In much of the same vein, another consideration that needs to be injected is that the planning of New York City is not just about organizing architectural systems of order; it is about simplifying the complex chaos of human nature. Indeed, human nature is chaotic; it is not innately rational. To reiterate, this is because human nature cannot entirely separate from nature; it is still a part of nature and thus is subjected to the same natural disorderliness that is has tried so hard to negate.

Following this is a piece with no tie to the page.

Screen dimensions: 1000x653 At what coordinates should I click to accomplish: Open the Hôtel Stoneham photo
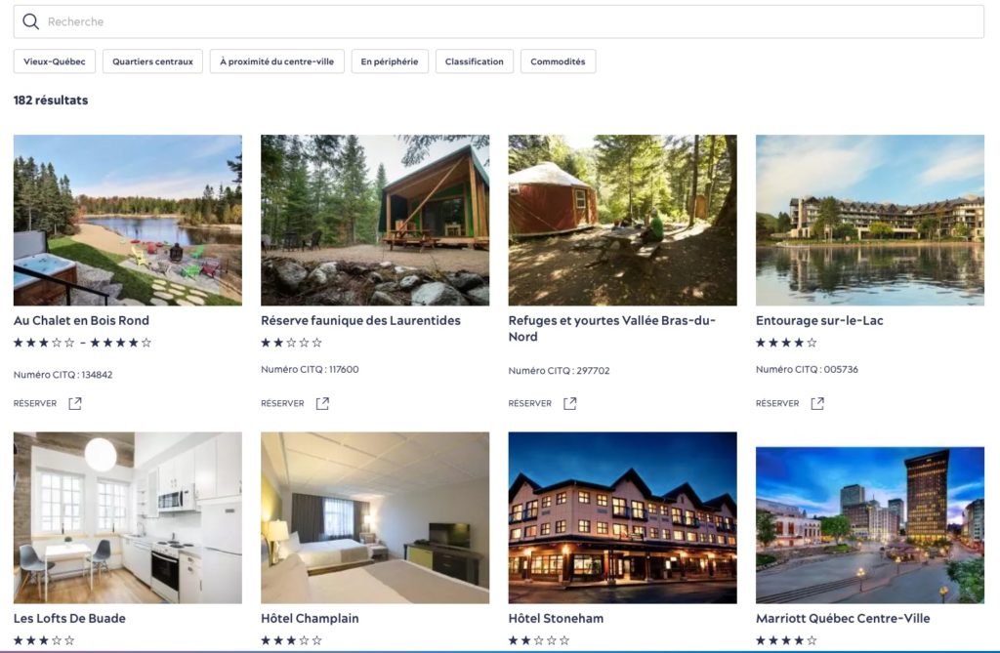(622, 517)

Scientifically speaking, an understanding of simple and complex systems can be facilitated in the following identifications: Systems that include a limited number of ordered components or distributed elements subsumed under a few formulaic concepts (such as Newton’s reduction fo the universe into three components–force, mass, and acceleration) are said to be “isolated in thought from the rest of the concrete universe and are conventionally regarded as closed systems”. As such, the system is “fully defined” by core characteristics and this is “ideal”; it represents reality in its simplest form. It ignores the possibility of external complicating factors and thus engenders a simple system.

A complex system, on the other hand, compromises an infinite number of randomly distributed elements that vary and often interact with one another and their environment with differing degrees. “Not all factors that determine the state of the system are identified,” and hence the complex system is that of an open, partially defined, and non-ideal mode of reality.

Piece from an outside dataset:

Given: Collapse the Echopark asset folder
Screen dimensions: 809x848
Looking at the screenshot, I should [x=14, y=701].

The dualist approach to bifurcating man and nature in simplistic terms renders it a simple system with only two concepts acting: good (man) and bad (nature). Even physical ordering of the city works in a simple system interpretation whereby grids, sidewalks, stop signs, cross lights and zebra lines for pedestrians simplify the city into an ideal, closed system of allocated order. Let us re-interpret this space and use of sidewalks to understand that human agency is disqualified as a complicating factor. chaos and nature are implicit in urban behavior, regardless of regulations enacting upon humans, and once we can conceive of the city as a complex system we can acquire an understanding that human existence can allow for a State of Nature.